08-12-2006 02:39 PM
08-13-2006 08:30 AM
I have attached a VI to select a portion of a wave.
Drag either cursor and it drags the "window", but keeps the duration constant.
Hold down SHIFT, and it drags only the one side, changing the duration.
Unfortunately, it's Windows only, because it uses the INPUT DEVICES functions.
If you do it with normal key-down events, it will miss a key-down or key-up even WHILE you're dragging the mouse.
Blog for (mostly LabVIEW) programmers: Tips And Tricks
08-14-2006 12:52 PM
08-14-2006 01:17 PM
If you move the START past the END, your program gets confused. I suspect it's the control itself which is confused.
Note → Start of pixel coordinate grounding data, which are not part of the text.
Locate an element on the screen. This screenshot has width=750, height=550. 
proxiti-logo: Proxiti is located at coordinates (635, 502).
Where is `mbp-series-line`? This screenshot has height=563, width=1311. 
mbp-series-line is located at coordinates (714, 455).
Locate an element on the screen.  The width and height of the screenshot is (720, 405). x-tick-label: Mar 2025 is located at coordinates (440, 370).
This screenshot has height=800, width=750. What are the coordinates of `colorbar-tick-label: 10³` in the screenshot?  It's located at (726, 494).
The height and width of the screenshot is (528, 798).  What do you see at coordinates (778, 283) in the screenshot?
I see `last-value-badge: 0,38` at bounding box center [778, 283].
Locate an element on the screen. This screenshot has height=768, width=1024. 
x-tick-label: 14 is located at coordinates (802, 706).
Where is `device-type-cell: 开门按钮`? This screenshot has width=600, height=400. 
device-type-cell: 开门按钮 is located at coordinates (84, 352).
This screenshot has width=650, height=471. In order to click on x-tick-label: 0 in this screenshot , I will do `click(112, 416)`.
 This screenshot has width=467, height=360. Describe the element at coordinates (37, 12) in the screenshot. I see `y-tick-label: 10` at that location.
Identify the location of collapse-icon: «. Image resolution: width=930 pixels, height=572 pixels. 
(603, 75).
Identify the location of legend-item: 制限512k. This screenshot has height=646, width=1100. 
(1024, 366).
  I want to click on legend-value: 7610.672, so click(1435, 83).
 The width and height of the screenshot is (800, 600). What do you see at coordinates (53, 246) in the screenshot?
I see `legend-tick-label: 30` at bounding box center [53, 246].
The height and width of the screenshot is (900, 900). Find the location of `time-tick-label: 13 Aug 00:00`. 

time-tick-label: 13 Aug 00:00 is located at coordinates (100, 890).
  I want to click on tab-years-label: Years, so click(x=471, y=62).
Anyway, thanks for more ideas.
Blog for (mostly LabVIEW) programmers: Tips And Tricks
08-14-2006 01:44 PM
Right, the slider method is a little clunky (I'm not crazy about my method which is why I posted in the first place); probably there is a way to make sure end limit (slide) cannot go lower than start limit (slide). I will look at adding that code and re-posting. I think eventually Mike's VI will make its way to this discussion as well. In his method he showed at NI week, there was no cursor visible but I assume somehow he was doing it with cursors. The only thing you saw was the overlay window and he would mouse on that and move the window.
Don
08-14-2006 01:57 PM
Could you stretch and shrink it too?
I suppose you could do it by brute force, detecting clicks on a decoration or something on top of the graph, and moving / stretching / shrinking the decoration when the mouse moves. That's a lot of work, and you'd have to do a lot of coordinate transformation to get real data-coordinates out of it.
Blog for (mostly LabVIEW) programmers: Tips And Tricks
08-14-2006 02:02 PM
It uses a MODIFIED copy of the standard PLOT WAVEFORM vi, modified only to bring out the SCALE FACTORS so I can use them later.
It's not very pretty.
Blog for (mostly LabVIEW) programmers: Tips And Tricks
08-14-2006 02:16 PM
08-14-2006 02:34 PM
This version does some limit checking on the sliders so the end slider cannot be less than the start slider. It also now uses a 'value change' event rather than 'mouse up' event so that the overlay on the graph now slides while moving, shortening, or expanding. It may be in its optimized state right now so at this point, probably time to wait for Michael to post.